Abstracts

EEG Interictal Epileptiform Abnormalities in Respiratory Disorders During Sleep [RDS]: Effect of Ventilatory Treatment

Abstract number : 3.146
Submission category :
Year : 2000
Submission ID : 1097
Source : www.aesnet.org
Presentation date : 12/2/2000 12:00:00 AM
Published date : Dec 1, 2000, 06:00 AM

Authors :
Gian Luigi Gigli, Andrea J Oliveira, Monica Zamagni, Pierluigi Dolso, Maria Antonietta Bassetti, Gen Hosp, Udine, Italy.

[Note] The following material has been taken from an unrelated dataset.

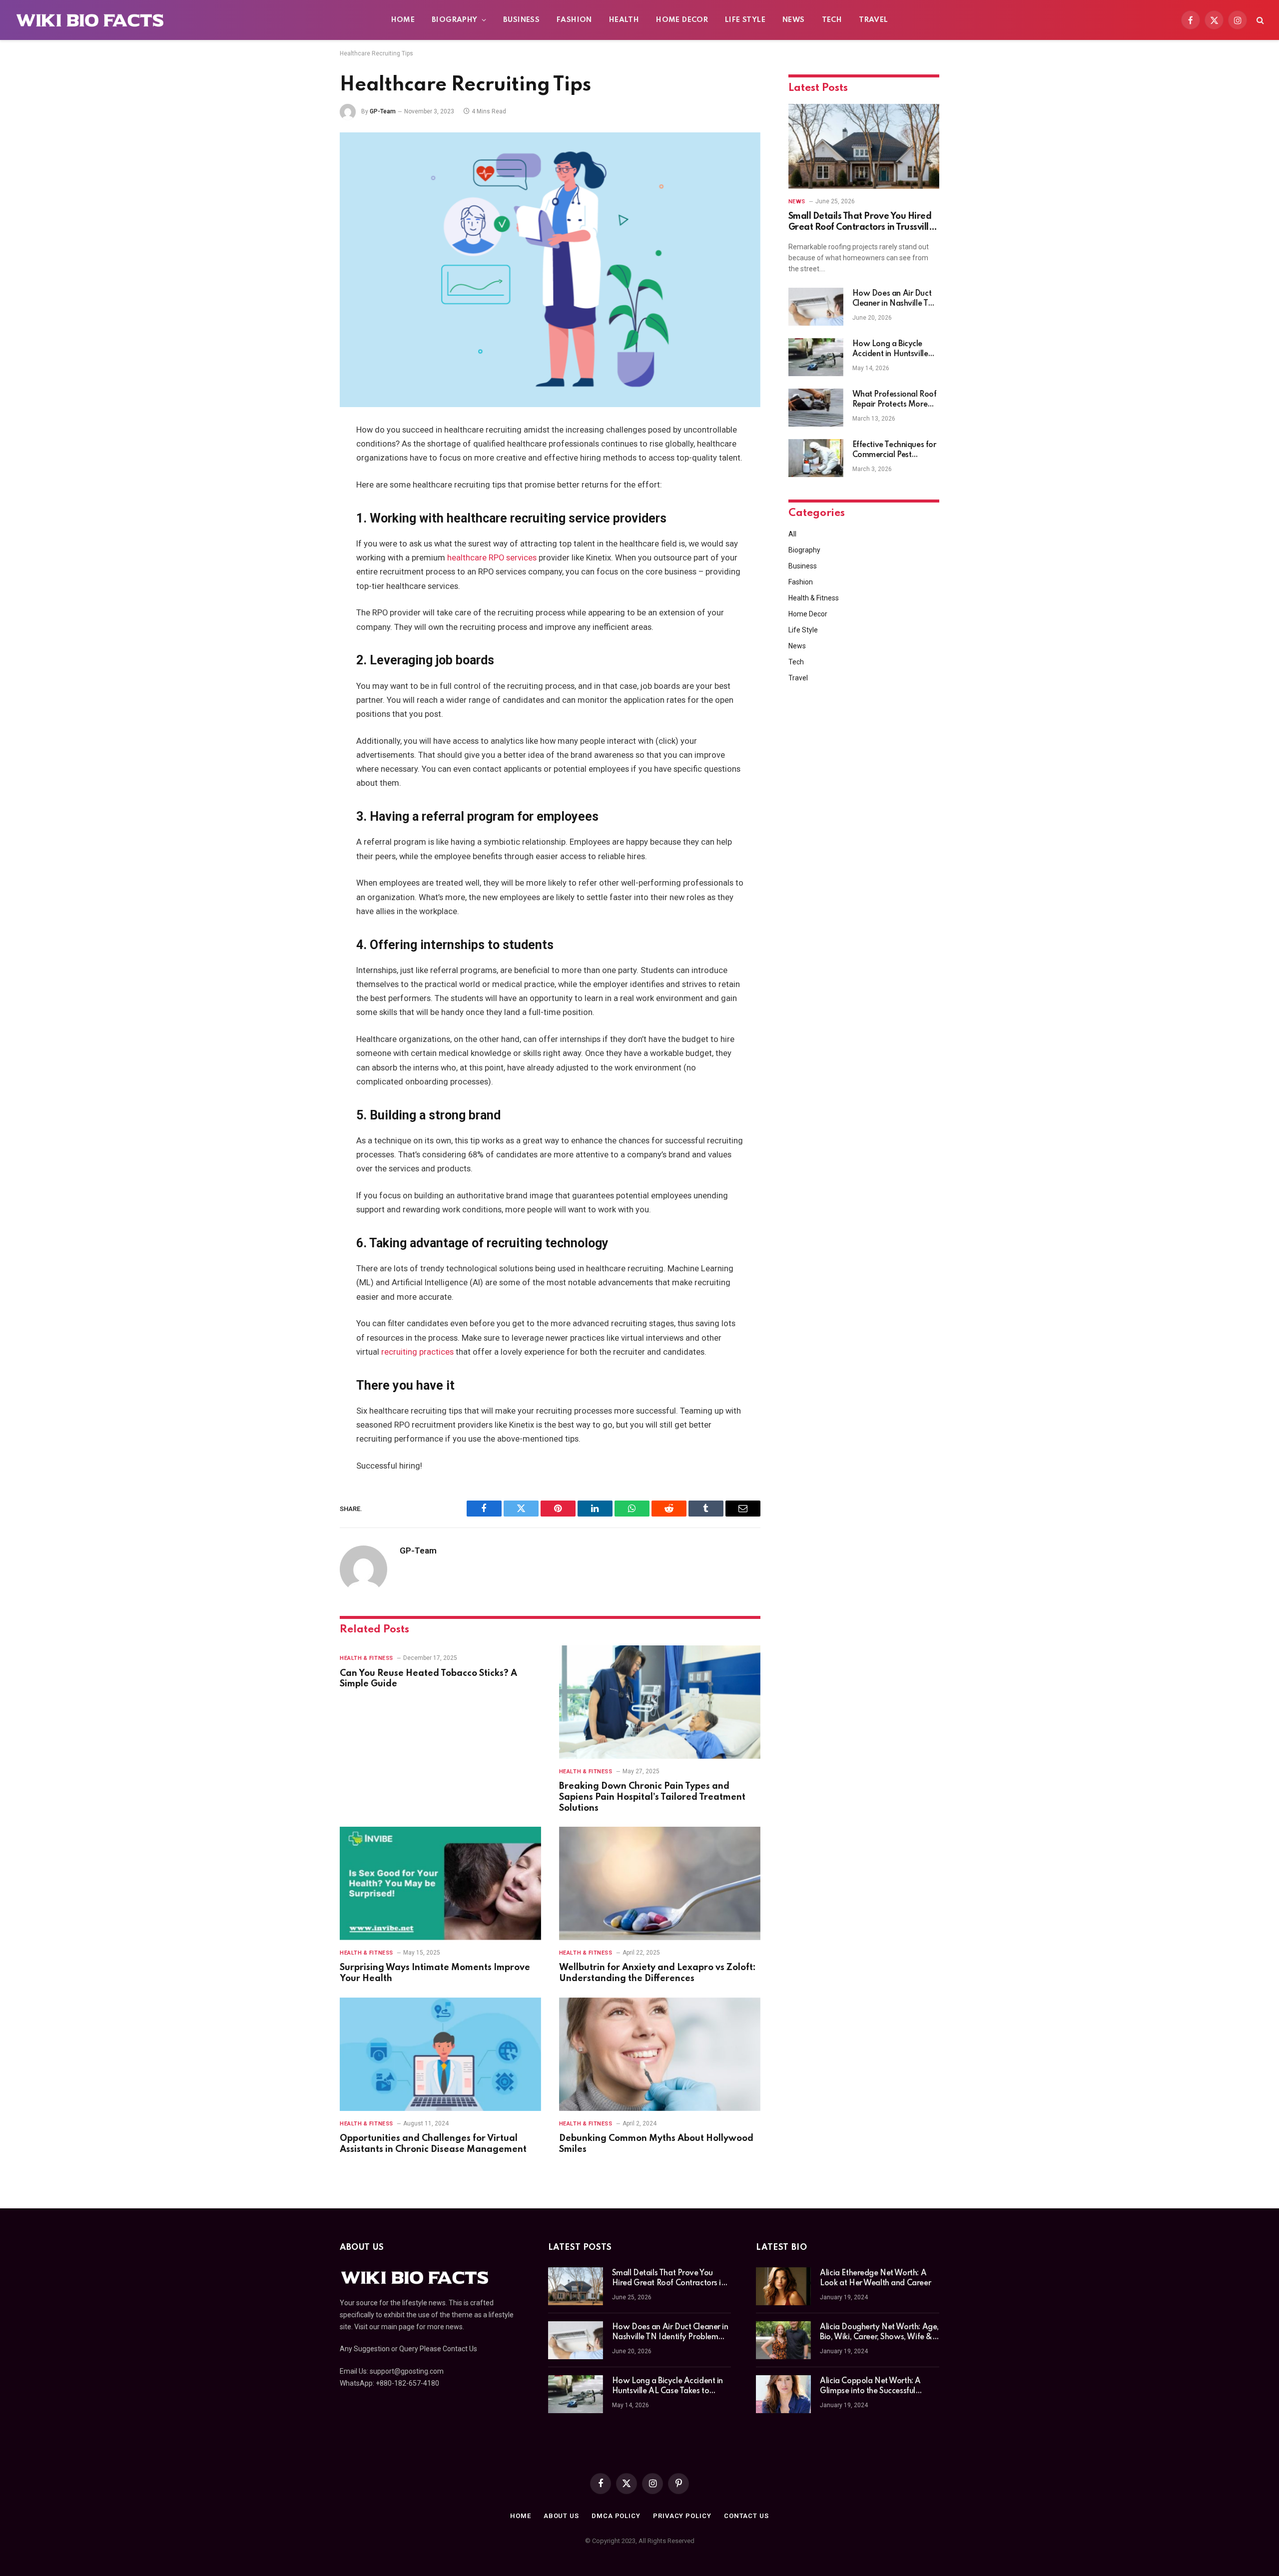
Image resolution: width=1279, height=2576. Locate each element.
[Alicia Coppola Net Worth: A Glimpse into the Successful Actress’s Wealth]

RATIONALE: Sleep fragmentation and deprivation, and hypoxia associated to RDS may contribute to the occurrence of seizures. On the other hand, antiepileptic drugs may worsen RDS by reducing the muscle tone of the upper airways and increasing the arousal threshold. A few studies indicate that treatment of the RDS can reduce both frequency and intensity of seizures. These studies, however, are anecdotical or regard a small number of patients. Furthermore, the duration of the follow-up period is seldom mentioned, and non-compliance to the ventilatory treatment is overlooked. METHODS: In order to further understand the relationship between RDS and epilepsy, we studied a group of 8 selected patients affected by symptomatic or cryptogenetic partial epilepsy associated to RDS (OSAS or COBP and snoring). Each patient underwent two nocturnal polysomnographic (PSG) studies before and after ventilatory therapy with cPAP (in 6 patients with OSAS) or O2 (in 2 patients with BPCO and snoring). Spiking rates were quantified during the first sleep cycle in both PSG studies, for the entire cycle and for each separate sleep phase. RESULTS: In all patients, the improvement of the RDS after ventilatory treatment determined a reduction of spiking rates both in the entire cycle and, especially, in relationship to arousals and awakenings. This reduction was particularly marked in patients with higher spiking rates in baseline conditions. CONCLUSIONS: Our data suggest that RDS play a role in increasing the epileptiform activity, especially by determining a fragmentation of sleep. Therefore, the treatment of RDS in epileptic patients should not be neglected.